Furthermore, according to their survey results, “overall procurement practices remain largely unchanged even though enterprises are engaging in increasingly complex and risky business transformation.”  Herein lies the implied value that a seasoned legal practice seeks to bring to both enterprises and service providers as they hope to improve relationships and live up to big expectations.

Implications to Global Advisory Services

If anything, this more full-service role adopted by firms like B&M reflects the increasingly competitive landscape of the consulting & advisory services industry.  Yet, despite a lack of operational expertise, law firms like B&M might be in a unique position to capture a larger share of the third-party consulting business.  This is partly because outsourcing vendors are becoming the true masters of their domain.
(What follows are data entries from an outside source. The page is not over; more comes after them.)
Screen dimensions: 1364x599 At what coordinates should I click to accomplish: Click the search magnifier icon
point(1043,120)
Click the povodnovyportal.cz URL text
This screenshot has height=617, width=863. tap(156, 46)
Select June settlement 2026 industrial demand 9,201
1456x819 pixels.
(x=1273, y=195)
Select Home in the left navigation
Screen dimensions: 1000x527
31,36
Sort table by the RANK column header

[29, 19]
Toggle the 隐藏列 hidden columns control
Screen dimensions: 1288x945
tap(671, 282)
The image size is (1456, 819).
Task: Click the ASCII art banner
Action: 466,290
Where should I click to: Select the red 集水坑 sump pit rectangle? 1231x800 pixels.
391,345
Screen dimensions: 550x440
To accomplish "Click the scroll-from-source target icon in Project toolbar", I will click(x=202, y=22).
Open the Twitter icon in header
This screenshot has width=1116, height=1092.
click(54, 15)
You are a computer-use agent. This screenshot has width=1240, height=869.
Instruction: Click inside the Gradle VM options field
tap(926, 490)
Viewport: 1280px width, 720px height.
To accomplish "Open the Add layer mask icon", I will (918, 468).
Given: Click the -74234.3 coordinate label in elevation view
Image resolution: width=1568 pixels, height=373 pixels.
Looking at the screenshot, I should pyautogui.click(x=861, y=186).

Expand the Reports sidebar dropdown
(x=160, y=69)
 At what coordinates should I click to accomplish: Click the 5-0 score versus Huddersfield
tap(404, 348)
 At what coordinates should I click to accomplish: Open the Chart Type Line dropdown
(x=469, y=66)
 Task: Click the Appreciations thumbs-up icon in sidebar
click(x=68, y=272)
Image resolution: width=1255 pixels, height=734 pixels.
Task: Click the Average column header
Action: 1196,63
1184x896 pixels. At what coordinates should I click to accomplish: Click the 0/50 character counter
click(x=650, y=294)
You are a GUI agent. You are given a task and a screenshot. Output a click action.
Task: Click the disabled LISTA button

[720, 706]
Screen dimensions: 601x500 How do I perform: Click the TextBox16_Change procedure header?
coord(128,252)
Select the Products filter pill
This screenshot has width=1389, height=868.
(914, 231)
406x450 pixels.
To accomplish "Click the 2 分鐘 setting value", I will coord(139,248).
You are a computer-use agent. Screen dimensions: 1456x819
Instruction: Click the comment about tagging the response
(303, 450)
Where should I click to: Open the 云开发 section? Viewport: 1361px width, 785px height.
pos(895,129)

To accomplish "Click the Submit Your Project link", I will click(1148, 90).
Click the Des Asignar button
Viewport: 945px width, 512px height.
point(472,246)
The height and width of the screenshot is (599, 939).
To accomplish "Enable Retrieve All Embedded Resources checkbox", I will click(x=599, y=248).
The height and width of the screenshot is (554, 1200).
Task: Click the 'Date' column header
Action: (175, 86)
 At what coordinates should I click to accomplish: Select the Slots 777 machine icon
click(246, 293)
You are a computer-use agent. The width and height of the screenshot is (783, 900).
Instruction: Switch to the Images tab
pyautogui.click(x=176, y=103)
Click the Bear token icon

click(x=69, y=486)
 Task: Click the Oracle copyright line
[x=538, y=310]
In addition to their investments in scale, advanced technologies and plentiful offshored resources, buyers are leaning on vendor expertise to improve processes.  One finding of the B&S survey revealed that customers care more about results and less about how things actually get done.  Furthermore, stronger relationships between the vendor and buyer community, and transparency into vendor capability are also streamlining the vendor selection process.

In short, outsourcing best practices are becoming more established and requiring less third-party intervention from an operational perspective.  However, as sourcing relationships grow and evolve past the terms of their original contract, lawyers could be well positioned to mediate between parties to ensure lasting productive relationships.